While Philip Morris used many strategies to defeat this proposition, a proposition, which would have saved hundreds of thousands of lives in California, the strategies that our community found particularly reprehensible and disingenuous where the co-application of our leadership organizations, particularly the California State Conference of the National Association for the Advancement of Colored People and the Youth of the Regressive Tax argument.

This regressive tax argument pretends to be a friend of poor and low-income smokers, arguing that excise taxes are an unfair burden that will cause them to spend a relatively higher proportion of their income on cigarettes than people who are more affluent. I submit to you that cigarettes are not a necessity like food or lodging or transportation, but they are highly addictive and deadly substances.

And yes, low-income smokers are sensitive to price, which research has proven that when the cost of cigarettes goes up, smoking prevalence goes down, more so for poor and low-income smokers. If you want to help low-income African-American smokers, please stop marketing your deadly products to them. If you want to help communities of color, stop co-opting our leadership organizations and creating divisions in our communities.

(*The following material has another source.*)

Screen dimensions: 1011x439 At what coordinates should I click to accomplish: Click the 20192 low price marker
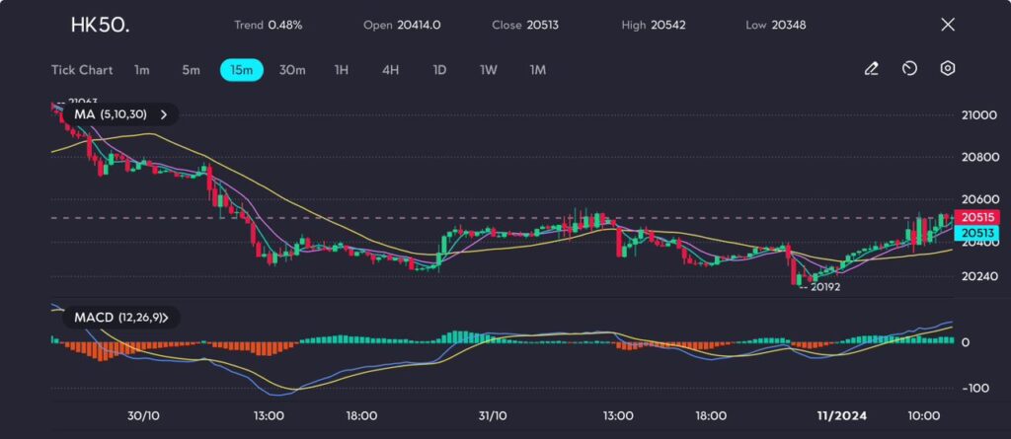tap(823, 287)
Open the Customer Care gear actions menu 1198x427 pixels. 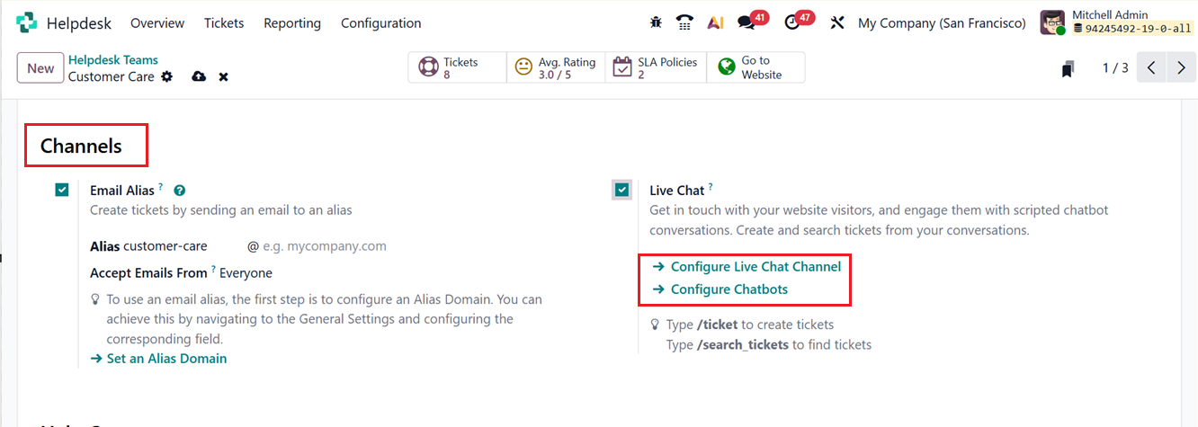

And we are also morally opposed to the construction of the Philip Morris plant currently underway in Senegal, West Africa. We know that the lure of industry and jobs to developing countries is a powerful Trojan horse --.

LOUIS CAMILLERI: [inaudible]

CAROL MCGRUDER: And we know from bitter experience that we'll never be able to compensate for their man-made plague of death and illness that will surely follow. It is criminal that as many African countries --.

LOUIS CAMILLERI: [inaudible]

CAROL MCGRUDER: Deal with the elements of poverty, AIDS, political instability and war, refugees, you will be there to profit and work with little disruption. We lend our voice to the struggle of our brothers and sisters in Africa as they work to protect their youth from your aggressive marketing strategies.

And we know that American parents don't want their children to smoke. We would ask you that the lives African youth have the same intrinsic value as those of our children. Stop outsourcing death. Thank you.

LOUIS CAMILLERI: [inaudible]

 


Participating groups:
Youth Extinguishing Tobacco Team
(AR) •
Communities Under Siege/Ursa Institute (CA) • Allen Ortiz Consulting (NC)
Match Coalition (CT)
Essential Action (DC) • REAL (HI) • Just Eliminate Lies (IA) • reACT! (MT) REBEL (NJ)
No Limits (NE) • Dover Youth to Youth (NH) • Reality Check (NY) • stand (OH) • GYAT Network (international)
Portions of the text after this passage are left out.